No ano de 2000, a URBEL desenvolveu uma pesquisa na área e realizou o PGE - Plano
Global Específico. Essa pesquisa contém um diagnóstico da área e aponta estratégias
de ação e intervenção que serão implantadas no local. Assim, essas propostas, que
representam a área pelo olhar da Prefeitura, serão aqui apresentadas resumidamente
e, posteriormente, confrontadas com os dados obtidos por meio da coleta de dados feita
pelo pesquisador no Estudo de Caso. Fica evidente o fato de que há uma lacuna de
aproximadamente dez anos entre as duas pesquisas - PGE e Estudo de Caso -. Esse
espaço de tempo em uma área informal, como a Vila Acaba Mundo, é suficiente para
apresentar transformações consideráveis e relevantes.

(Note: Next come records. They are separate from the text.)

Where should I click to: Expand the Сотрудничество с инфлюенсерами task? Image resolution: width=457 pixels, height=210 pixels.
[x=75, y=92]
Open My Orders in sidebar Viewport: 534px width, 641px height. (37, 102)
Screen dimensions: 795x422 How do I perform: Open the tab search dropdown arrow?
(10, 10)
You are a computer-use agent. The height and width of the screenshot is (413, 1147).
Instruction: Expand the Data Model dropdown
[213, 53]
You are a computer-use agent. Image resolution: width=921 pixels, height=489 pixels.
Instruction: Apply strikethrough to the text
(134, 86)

O recurso para a elaboração do PGE da Vila Acaba Mundo foi conquistado no
Orçamento Participativo 1999/2000. Uma empresa de engenharia foi responsável pelo
início do PGE em janeiro de 2000. As etapas de levantamento de dados e de
diagnóstico foram feitas por essa empresa. No entanto, o contrato dessa empresa com
a Prefeitura foi interrompido antes da finalização do plano. Dessa forma, uma
particularidade do PGE da Vila Acaba Mundo foi a desarticulação entre as etapas do
seu desenvolvimento. Assim, devido à interrupção no contrato, a fase da elaboração
das propostas foi efetuada pela equipe da URBEL - órgão da Prefeitura de Belo
Horizonte.
47
As propostas, desenvolvidas pelo PGE (2000) e destinadas à Vila Acaba Mundo,
contemplam, principalmente, as seguintes considerações: melhoria da qualidade de
vida da população do assentamento; melhoria da acessibilidade; articulação interna e
integração com o entorno, prevendo a reestruturação viária dos sistemas veicular e de
pedestre; desocupação de áreas, prevendo a recuperação de talvegues, de cursos de
água e de linhas de drenagem, respeitando as faixas não edificantes e buscando a
recuperação e a valorização dos córregos e dos aspectos naturais existentes; criação
de espaços para o lazer, esportes e convívio da comunidade; ampliação e otimização
do sistema hidro-sanitário; desocupação ou, quando possível, consolidação geotécnica
das áreas que apresentam risco geológico; legalização dos espaços, possibilitando a
regularização fundiária; incentivo para as atividades voltadas para a geração de
emprego e renda; priorização dos reassentamentos em unidades habitacionais a serem
construídas em áreas localizadas dentro dos limites da Vila ou mediante o
reassentamento monitorado (PROAS).
Esse programa da Prefeitura de Belo Horizonte é voltado para a remoção e o
reassentamento de famílias removidas em decorrências da realização de obras
públicas, de fatores naturais ou de risco geológico. É relevante o entendimento sobre o
PROAS, pois foram desenvolvidas duas propostas de intervenção para a Vila e ambas
apresentam remoções sem a possibilidade de reassentamento na própria área. Essas
propostas serão apresentadas posteriormente à explicação da metodologia de trabalho
do PROAS.
O PROAS trabalha, prioritariamente, em áreas nas quais as edificações são irregulares
e os imóveis não possuem registro. Assim, a benfeitoria é avaliada por critérios técnicos
tais como: área construída e materiais empregados. Esse reassentamento é
monitorado, sendo necessário que a família beneficiada comprove moradia no local há,
no mínimo, dois anos e que não possua outro imóvel no local e, ainda, que não foi
contemplada com nenhum outro programa habitacional. Também a renda familiar não
pode ultrapassar cinco salários mínimos. Essas famílias, que serão removidas, contam
com o apoio de técnicos sociais que irão auxiliá-las na aquisição de um novo imóvel em
48
um local de livre escolha, mas que não poderá estar localizado em áreas de risco
geológico, preservação ambiental ou outro tipo de restrição construtiva. Já nos casos
em que apenas uma parte da edificação será removida, após a demolição dessa, é feita
uma indenização em dinheiro correspondente ao valor da edificação.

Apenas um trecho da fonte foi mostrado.